Brief a:
Please say whether each statement agrees with the solipsism post below: (i) it says solipsism collapses the distinction between airplanes and the idea of airplanes; (ii) it treats the way we and others respond to Alfie as conclusive evidence of his subjective states; (iii) it calls "reality" a treacherous word. Answer each with yes or no and quote the deciding words of the post.

Provided text:
"andy-k" wrote in message
news:nW59k.67928$GF6.35553@newsfe27.ams2...
>> There are no mechanisms, airplanes, guided missiles, etc., for a
>> solipsist. There are only ideas of them. And the notion that one idea
>> is communicating with another is but another idea. (There is no
>> communication going on within a movie --- only moving patterns of
>> light which we construe as characters communicating).
> I can't say I recognize that variant of solipsism. What I would say is
> that the first-person subjective perspective upon a world ('this'
> phenomenal perspective that "I am", encompassing other people and the
> words they use) necessarily excludes anything that might lie 'beyond'
> this perspective. Admittedly this perspective encompasses the
> *inference* that a postulated 'beyond' exists (in the form of our idea
> of "the real world"), but just like our belief in other minds, this
> inference is not testable by any appeal to sense data (since sense
> data are 'internal' to it). Only if one insists on the view that the
> phenomena of airplanes are "not really" airplanes (i.e. only the
> postulated 'external' airplanes are 'real') can one say that there are
> no airplanes for a solipsist. But even then, airplanes, linguistic
> references to airplanes, and communications about airplanes will still
> be arising within this domain, and the postulated 'real' airplanes
> remain just another *idea* within it. 'Reality' is a treacherous word.
Yes it is. Which is why I avoided it. :-)
The thrust of my comments above was that we conceive of such things as
airplanes, etc., as being things existing outside and independent of our
knowledge or thoughts of them. That is, we distinguish between airplanes and
the idea of airplanes. Solipsism collapses that distinction.
>> How do we decide when something which appears to be a human being
>> is not, after all, a human being? Are there some criteria we bring to
>> bear on that question?
> E.g. if it's skin is made of polycarbonate then we decide that it is
> not, after all, a human being. We first respond and then recognize our
> error.
The salient point being that our instinctive responses are subject to error,
and therefore we must have some means of recognizing those errors. I.e., we
must have some criteria we can apply to sort out correct responses from
erroneous ones. What are those criteria?
> The response precedes any reasoning about it.
In many cases it does. But that is irrelevant. Since those responses can
often be misguided or gratuitous, we can't rely on our response itself as
conclusive evidence for the the nature of the stimulus, or even that there
has been a stimulus.
The questions here are, "How do we know when someone else is in a subjective
state, and which subjective states he is in?"
You are trying to answer that by saying, "Well, we instinctively respond to
him *as though* he is in a particular subjective state (pain, etc.)" But
that is all but worthless, by itself, as evidence of those states, since we
also respond the same way to things we agree are not in that subjective
state, or indeed in any.
BTW, did you notice that imputing subjective states to Alfie does indeed
have empirical consequences, even on your theory? Namely, that we and others
respond is certain ways if Alfie is in those states? And I'd agree that
qualifies as evidence (but it falls far short of conclusive evidence).
>> Apparently my argument that B <--> C is a biconditional didn't
>> persuade you. "Consciousness" is defined only for certain systems ---
>> systems which behave in certain characteristic ways. Hence "If not B
>> then not C" is not denying the antecedent from the premise B --> C;
>> it is a *modus tollens* on the other half of the biconditional,
>> C --> B.
> If that were the case then the logic would indeed be modus tollens,
> but what I'm calling into question is your claim that consciousness is
> defined only for systems that behave in certain characteristic ways --
> this completely misses the first-person case. I don't *conclude* that
> I'm conscious because I behave in certain characteristic ways but
> rather there is a private recognition wherein awareness becomes
> *reflexive*.

Task inputs:

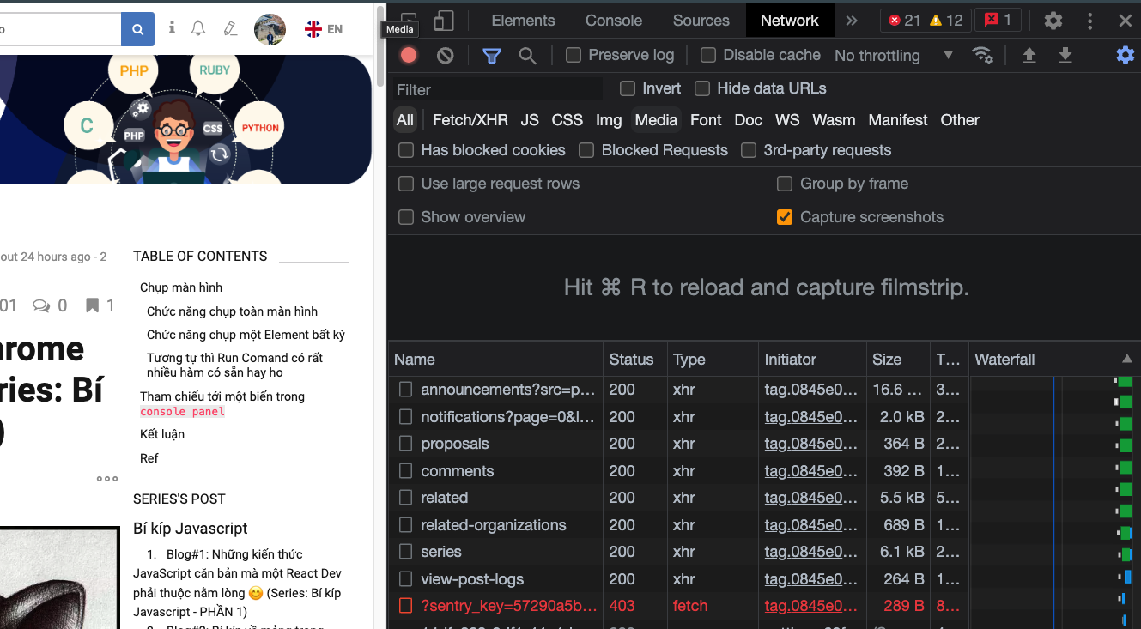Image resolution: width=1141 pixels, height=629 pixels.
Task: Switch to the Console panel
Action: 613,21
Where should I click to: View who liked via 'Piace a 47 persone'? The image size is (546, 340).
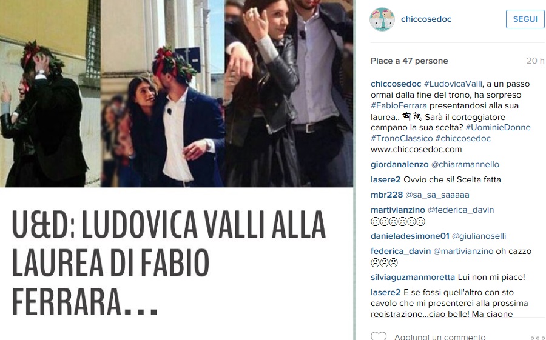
--
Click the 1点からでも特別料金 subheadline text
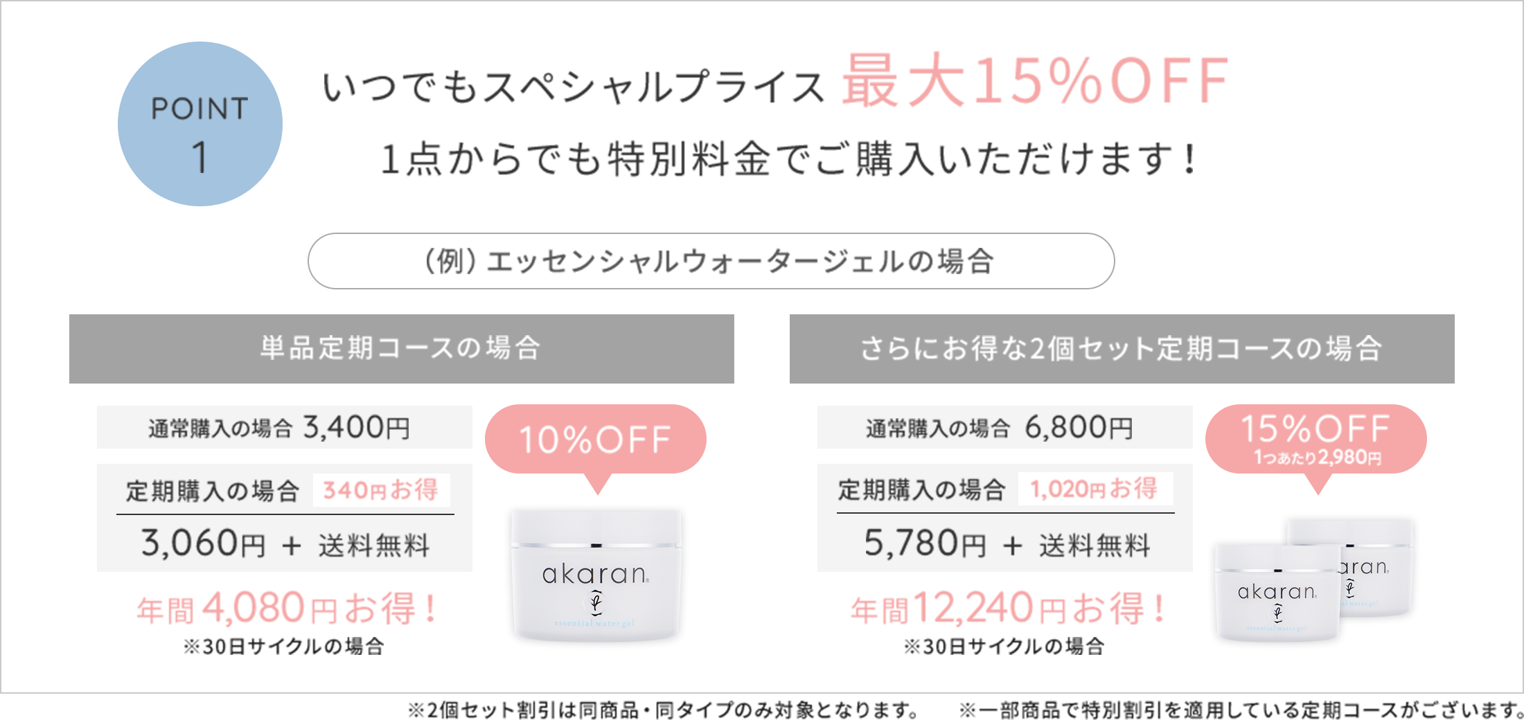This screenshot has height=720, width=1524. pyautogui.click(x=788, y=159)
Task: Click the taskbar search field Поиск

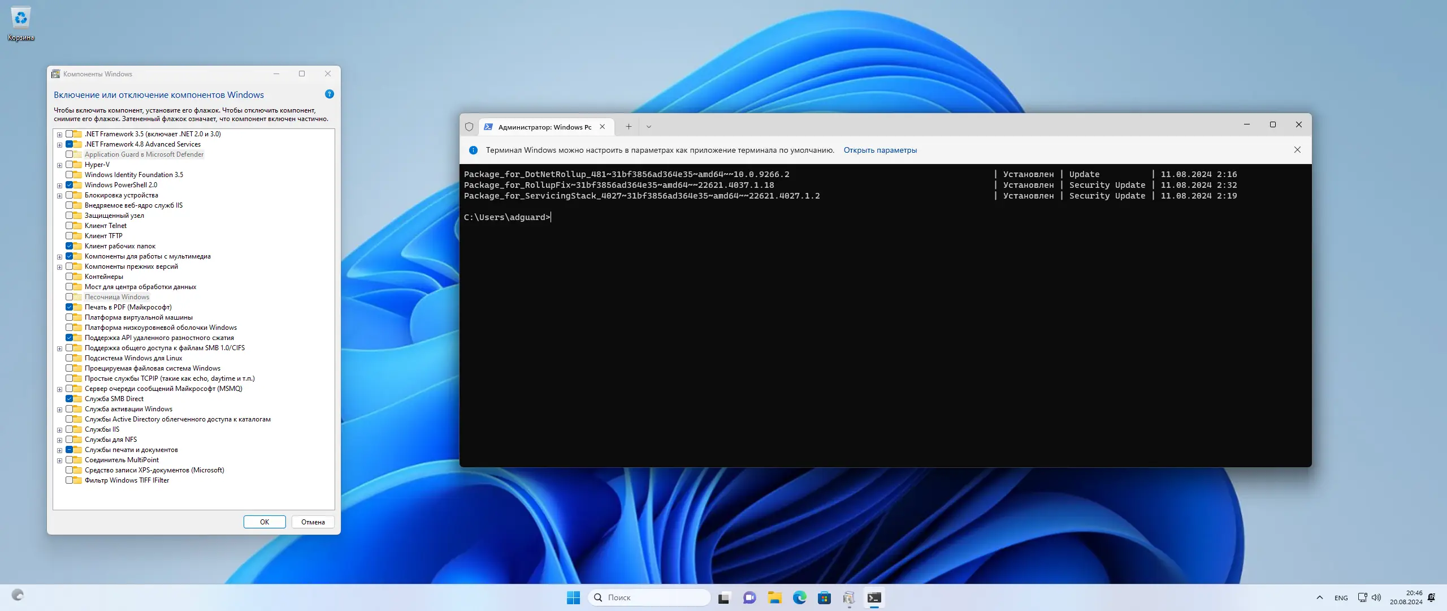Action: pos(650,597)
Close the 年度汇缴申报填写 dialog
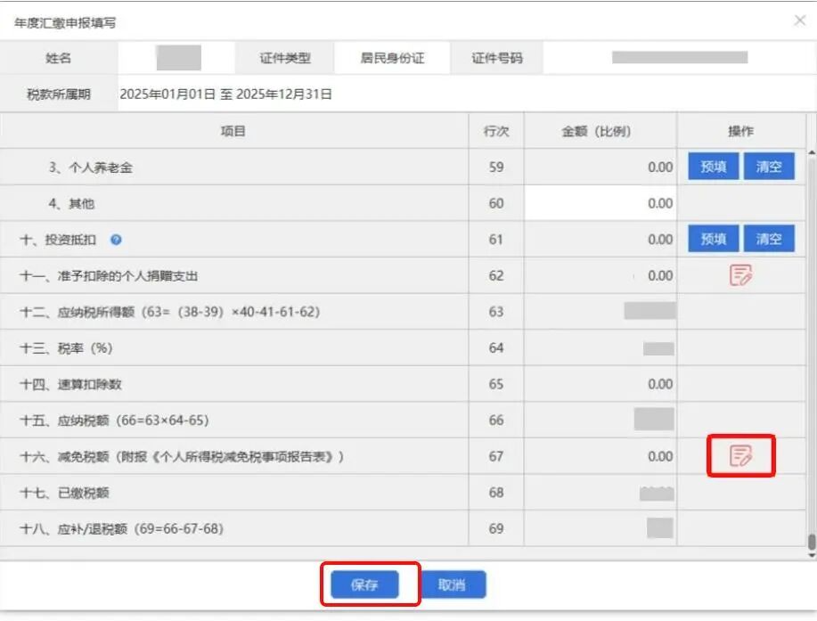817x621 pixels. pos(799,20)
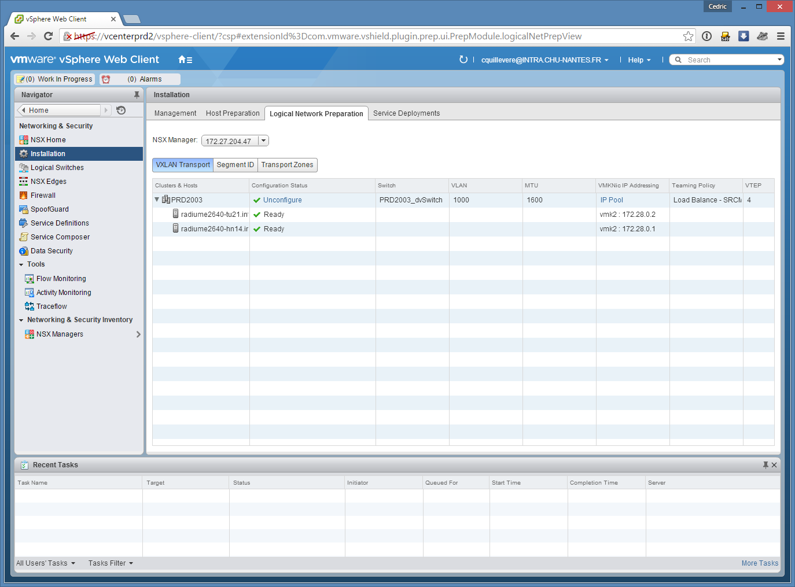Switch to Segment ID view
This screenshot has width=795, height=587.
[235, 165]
==
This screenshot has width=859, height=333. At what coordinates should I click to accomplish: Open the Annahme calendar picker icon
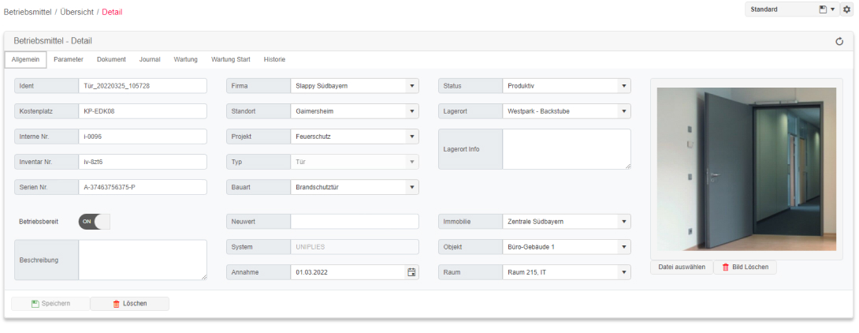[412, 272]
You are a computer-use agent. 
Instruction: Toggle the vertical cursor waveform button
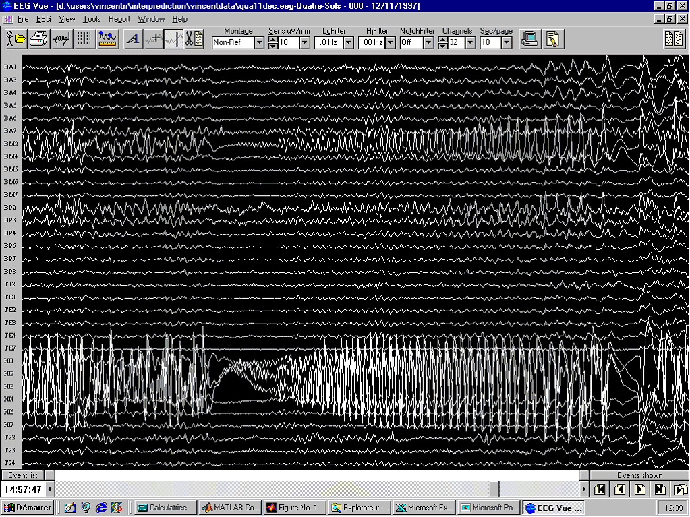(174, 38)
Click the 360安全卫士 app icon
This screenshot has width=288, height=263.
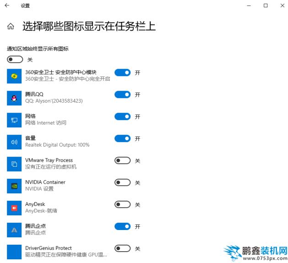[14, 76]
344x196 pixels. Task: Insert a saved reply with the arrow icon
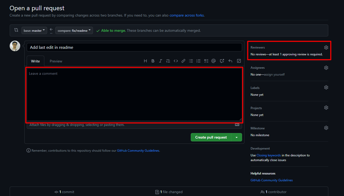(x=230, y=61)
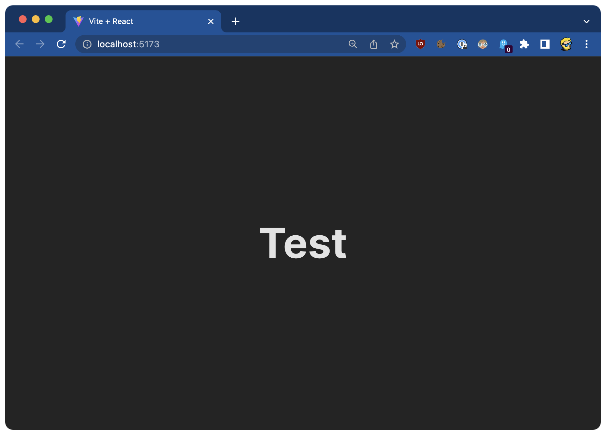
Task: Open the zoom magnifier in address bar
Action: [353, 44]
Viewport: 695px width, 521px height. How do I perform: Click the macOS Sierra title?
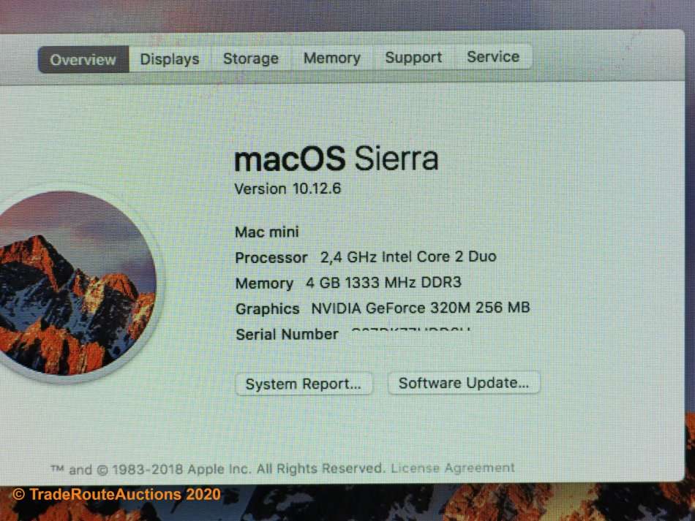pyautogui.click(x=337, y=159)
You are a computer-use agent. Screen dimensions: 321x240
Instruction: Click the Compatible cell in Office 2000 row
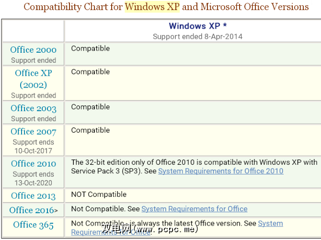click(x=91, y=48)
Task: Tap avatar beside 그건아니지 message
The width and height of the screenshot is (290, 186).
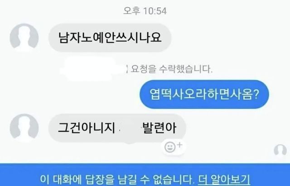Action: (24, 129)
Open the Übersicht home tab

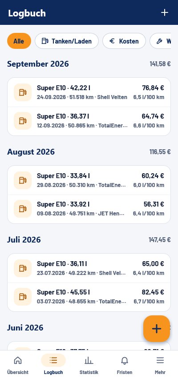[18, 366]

Brief b:
Pull out every line of the entries above that contains the string "computer".

Solution a:
(i) Yes: "Solipsism collapses that distinction."
(ii) No: "And I'd agree that qualifies as evidence (but it falls far short of conclusive evidence)."
(iii) Yes: "'Reality' is a treacherous word."

Solution b:
You are a computer-use agent. 
You are a computer-use agent. Screen dimensions: 321x240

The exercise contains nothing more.